For years, I did not like being me. I thought something was wrong with me. There had to be. There was no other reason why kids in different places, at different times, and at different ages would make fun of me for the same things, and unprovoked. There could be no other reason why I had no friends (I didn’t understand then what I do now about the medication I was on). And I truly believed this until I got to college and met some wonderful people who, I felt, for the first time in my life, truly embraced me and liked me for me. But even so, I still have insecurities that I struggle with because of years of being bullied and constantly worrying about what other people thought of me.

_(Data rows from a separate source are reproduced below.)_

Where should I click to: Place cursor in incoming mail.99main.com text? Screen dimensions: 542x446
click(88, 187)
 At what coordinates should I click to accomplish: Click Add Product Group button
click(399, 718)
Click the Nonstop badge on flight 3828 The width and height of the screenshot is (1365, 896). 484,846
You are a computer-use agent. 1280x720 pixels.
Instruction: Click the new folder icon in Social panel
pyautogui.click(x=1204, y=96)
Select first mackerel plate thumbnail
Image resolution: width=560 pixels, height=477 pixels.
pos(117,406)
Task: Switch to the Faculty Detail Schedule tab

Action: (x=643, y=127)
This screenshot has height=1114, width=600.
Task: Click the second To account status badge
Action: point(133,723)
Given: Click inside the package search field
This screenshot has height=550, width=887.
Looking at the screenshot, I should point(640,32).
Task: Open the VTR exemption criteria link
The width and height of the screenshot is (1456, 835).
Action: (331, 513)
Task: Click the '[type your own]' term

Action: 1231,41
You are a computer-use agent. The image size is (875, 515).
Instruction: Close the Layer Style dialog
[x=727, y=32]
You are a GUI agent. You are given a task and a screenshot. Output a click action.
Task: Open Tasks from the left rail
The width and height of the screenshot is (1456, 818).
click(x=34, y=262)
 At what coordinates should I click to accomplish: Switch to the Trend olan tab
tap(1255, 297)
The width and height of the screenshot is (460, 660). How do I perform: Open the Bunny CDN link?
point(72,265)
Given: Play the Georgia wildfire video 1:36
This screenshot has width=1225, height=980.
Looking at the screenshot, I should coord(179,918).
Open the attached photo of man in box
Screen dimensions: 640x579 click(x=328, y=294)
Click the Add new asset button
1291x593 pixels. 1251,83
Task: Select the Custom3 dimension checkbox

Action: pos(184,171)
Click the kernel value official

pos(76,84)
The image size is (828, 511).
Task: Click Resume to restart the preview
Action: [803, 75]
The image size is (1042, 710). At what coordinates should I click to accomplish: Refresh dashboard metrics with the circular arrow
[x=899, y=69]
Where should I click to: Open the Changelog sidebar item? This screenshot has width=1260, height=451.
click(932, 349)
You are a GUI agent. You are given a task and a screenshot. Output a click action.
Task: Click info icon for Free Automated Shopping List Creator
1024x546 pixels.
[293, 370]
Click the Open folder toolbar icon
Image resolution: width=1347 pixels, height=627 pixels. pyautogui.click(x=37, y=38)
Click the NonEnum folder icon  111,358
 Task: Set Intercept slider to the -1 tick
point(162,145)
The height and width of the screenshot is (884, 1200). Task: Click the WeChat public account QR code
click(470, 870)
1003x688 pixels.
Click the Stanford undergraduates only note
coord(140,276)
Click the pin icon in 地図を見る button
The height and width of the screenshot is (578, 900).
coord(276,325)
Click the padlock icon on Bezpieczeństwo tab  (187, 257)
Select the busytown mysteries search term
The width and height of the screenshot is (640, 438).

So, I say all of that to say this: I get it. I cannot identify entirely with Leelah’s struggle as a transgender person, but I understand her pain and her loneliness. I understand feeling like you can’t be yourself. I understand feeling like no matter what you do or don’t do, no matter how you try to please people, nobody likes you. I understand feeling like you could never feel lower. And I understand feeling like nobody cares. Because I’ve been there. And having experienced what I’ve been through, but also as a Black man, I can relate to being told that who you are is wrong. I spent a lot of time – most of my life – at the bottom. But thankfully, things got brighter for me. Today, I’m 21 and happier than I’ve ever been, and that is almost entirely because I found people who accept me and love me and, over time, I learned to love myself. Leelah didn’t have that. And so many others don’t have it.
So I say to all those reading this: be those people for somebody else. Be those people who embrace those who need embracing. Be those people who welcome those whom others won’t. Be those people who care. And most importantly, love somebody. Because that love could change that person’s life. Indeed, it could save a life.
Rest in peace, Leelah Alcorn. May you never be forgotten.
Brandon Ellington Patterson is a senior Sociology major at Howard University in Washington, D.C. He was formerly Chairman of the Political Action Committee of the NAACP Howard Chapter. He currently writes for NBCBLK and Politic365 and is an aspiring journalist.